Stored data entries:
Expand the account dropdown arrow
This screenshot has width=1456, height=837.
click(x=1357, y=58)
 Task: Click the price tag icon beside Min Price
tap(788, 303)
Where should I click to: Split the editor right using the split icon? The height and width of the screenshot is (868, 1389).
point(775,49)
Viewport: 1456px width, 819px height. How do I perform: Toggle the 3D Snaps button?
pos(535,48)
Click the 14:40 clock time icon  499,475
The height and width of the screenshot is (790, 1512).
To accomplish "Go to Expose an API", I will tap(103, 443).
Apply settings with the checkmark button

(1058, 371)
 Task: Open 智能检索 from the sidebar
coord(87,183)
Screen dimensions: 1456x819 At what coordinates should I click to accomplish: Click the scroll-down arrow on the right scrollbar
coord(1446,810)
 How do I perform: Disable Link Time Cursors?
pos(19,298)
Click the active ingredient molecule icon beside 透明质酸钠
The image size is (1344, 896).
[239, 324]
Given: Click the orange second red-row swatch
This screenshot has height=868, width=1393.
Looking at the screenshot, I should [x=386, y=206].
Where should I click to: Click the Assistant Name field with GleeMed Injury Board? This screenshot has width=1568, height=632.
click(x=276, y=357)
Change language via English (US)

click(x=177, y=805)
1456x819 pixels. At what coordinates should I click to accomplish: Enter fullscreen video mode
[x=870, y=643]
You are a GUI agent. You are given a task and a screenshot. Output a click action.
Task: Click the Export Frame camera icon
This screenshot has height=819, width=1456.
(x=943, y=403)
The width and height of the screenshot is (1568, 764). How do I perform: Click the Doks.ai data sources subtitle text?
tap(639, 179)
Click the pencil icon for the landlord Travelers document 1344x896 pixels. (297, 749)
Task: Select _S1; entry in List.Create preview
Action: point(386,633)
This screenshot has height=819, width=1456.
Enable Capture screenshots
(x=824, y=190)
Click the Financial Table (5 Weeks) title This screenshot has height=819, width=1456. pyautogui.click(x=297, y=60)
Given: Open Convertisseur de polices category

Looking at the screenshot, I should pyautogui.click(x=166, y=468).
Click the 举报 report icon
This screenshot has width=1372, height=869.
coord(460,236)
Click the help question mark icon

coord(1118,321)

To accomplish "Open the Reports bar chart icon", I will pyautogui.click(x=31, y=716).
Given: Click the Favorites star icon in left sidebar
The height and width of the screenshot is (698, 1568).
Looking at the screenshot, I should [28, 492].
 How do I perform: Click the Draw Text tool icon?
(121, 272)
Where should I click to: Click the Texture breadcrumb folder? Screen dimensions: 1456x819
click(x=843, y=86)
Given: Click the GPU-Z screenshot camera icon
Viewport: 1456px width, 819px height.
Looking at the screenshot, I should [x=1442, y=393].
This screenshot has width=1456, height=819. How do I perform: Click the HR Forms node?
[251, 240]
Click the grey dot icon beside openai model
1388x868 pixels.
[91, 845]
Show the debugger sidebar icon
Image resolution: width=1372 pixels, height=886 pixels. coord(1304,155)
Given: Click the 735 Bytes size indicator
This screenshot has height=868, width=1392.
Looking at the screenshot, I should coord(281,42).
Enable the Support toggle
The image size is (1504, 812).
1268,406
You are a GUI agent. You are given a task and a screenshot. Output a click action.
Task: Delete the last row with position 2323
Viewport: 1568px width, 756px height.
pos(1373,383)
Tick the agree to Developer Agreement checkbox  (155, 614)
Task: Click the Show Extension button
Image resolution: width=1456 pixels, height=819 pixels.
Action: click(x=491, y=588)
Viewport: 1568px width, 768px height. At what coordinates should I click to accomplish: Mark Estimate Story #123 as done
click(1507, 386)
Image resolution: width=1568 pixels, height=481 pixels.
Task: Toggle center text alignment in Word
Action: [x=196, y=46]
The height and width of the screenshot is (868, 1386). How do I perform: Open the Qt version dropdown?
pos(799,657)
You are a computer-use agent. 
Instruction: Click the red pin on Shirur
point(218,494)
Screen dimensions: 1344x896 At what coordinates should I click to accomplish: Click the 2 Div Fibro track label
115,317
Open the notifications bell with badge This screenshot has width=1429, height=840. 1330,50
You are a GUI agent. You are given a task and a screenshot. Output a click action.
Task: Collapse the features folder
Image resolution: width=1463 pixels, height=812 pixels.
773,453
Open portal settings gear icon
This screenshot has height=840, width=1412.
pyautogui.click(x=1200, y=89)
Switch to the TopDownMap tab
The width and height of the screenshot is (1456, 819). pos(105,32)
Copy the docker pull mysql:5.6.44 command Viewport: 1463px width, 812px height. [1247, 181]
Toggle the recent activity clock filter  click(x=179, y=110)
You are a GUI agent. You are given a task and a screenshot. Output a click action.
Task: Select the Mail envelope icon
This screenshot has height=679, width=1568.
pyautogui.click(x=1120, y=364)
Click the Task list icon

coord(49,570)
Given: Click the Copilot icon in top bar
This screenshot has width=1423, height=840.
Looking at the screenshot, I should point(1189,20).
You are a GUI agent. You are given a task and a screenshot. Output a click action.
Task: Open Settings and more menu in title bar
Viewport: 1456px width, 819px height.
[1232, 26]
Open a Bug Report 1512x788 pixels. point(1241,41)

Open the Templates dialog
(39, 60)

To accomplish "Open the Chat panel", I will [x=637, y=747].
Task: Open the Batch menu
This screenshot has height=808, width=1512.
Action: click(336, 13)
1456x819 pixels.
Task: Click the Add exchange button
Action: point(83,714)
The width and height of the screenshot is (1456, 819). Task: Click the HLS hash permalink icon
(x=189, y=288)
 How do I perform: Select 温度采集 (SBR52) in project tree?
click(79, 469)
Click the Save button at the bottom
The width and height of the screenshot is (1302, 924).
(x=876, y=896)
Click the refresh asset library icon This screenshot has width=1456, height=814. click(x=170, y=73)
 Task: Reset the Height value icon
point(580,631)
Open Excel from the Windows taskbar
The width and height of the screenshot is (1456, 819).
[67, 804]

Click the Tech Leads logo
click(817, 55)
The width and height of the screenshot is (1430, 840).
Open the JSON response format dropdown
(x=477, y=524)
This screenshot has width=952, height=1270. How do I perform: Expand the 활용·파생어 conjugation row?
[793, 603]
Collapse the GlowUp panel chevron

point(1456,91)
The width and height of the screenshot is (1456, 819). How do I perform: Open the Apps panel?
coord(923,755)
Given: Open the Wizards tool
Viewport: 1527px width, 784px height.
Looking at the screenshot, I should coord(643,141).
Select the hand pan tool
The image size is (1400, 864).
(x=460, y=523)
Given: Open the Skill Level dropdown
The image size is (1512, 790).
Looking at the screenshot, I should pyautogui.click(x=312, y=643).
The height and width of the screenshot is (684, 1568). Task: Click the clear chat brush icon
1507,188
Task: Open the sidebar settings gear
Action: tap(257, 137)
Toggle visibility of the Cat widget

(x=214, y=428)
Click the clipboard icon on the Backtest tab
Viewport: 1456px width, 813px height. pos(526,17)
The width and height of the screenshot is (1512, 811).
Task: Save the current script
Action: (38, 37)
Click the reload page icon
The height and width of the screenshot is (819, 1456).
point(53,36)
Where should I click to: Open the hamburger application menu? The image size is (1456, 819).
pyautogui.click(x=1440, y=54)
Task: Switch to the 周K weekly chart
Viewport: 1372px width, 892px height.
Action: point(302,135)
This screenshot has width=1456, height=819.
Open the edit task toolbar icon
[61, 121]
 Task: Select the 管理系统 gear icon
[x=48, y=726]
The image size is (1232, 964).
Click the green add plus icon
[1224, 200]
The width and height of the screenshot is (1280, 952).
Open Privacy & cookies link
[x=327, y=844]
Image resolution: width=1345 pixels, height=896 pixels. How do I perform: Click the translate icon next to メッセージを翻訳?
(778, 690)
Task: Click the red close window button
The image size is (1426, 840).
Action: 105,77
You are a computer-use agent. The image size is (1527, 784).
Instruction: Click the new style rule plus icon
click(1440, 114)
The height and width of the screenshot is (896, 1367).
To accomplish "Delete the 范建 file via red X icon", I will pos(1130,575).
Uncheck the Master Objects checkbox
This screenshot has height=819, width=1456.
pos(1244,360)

• THE TASK: Set down precisely the lines above between the line holding "Image resolution: width=1463" and the line holding "Given: Open the Wizards tool", inclusive, and nothing beyond them.

• ANSWER SECTION:
Image resolution: width=1463 pixels, height=812 pixels.
773,453
Open portal settings gear icon
This screenshot has height=840, width=1412.
pyautogui.click(x=1200, y=89)
Switch to the TopDownMap tab
The width and height of the screenshot is (1456, 819). pos(105,32)
Copy the docker pull mysql:5.6.44 command Viewport: 1463px width, 812px height. [1247, 181]
Toggle the recent activity clock filter  click(x=179, y=110)
You are a GUI agent. You are given a task and a screenshot. Output a click action.
Task: Select the Mail envelope icon
This screenshot has height=679, width=1568.
pyautogui.click(x=1120, y=364)
Click the Task list icon

coord(49,570)
Given: Click the Copilot icon in top bar
This screenshot has width=1423, height=840.
Looking at the screenshot, I should point(1189,20).
You are a GUI agent. You are given a task and a screenshot. Output a click action.
Task: Open Settings and more menu in title bar
Viewport: 1456px width, 819px height.
[1232, 26]
Open a Bug Report 1512x788 pixels. point(1241,41)

Open the Templates dialog
(39, 60)

To accomplish "Open the Chat panel", I will [x=637, y=747].
Task: Open the Batch menu
This screenshot has height=808, width=1512.
Action: click(336, 13)
1456x819 pixels.
Task: Click the Add exchange button
Action: point(83,714)
The width and height of the screenshot is (1456, 819). Task: Click the HLS hash permalink icon
(x=189, y=288)
 How do I perform: Select 温度采集 (SBR52) in project tree?
click(79, 469)
Click the Save button at the bottom
The width and height of the screenshot is (1302, 924).
(x=876, y=896)
Click the refresh asset library icon This screenshot has width=1456, height=814. click(x=170, y=73)
 Task: Reset the Height value icon
point(580,631)
Open Excel from the Windows taskbar
The width and height of the screenshot is (1456, 819).
[67, 804]

Click the Tech Leads logo
click(817, 55)
The width and height of the screenshot is (1430, 840).
Open the JSON response format dropdown
(x=477, y=524)
This screenshot has width=952, height=1270. How do I perform: Expand the 활용·파생어 conjugation row?
[793, 603]
Collapse the GlowUp panel chevron

point(1456,91)
The width and height of the screenshot is (1456, 819). How do I perform: Open the Apps panel?
coord(923,755)
Given: Open the Wizards tool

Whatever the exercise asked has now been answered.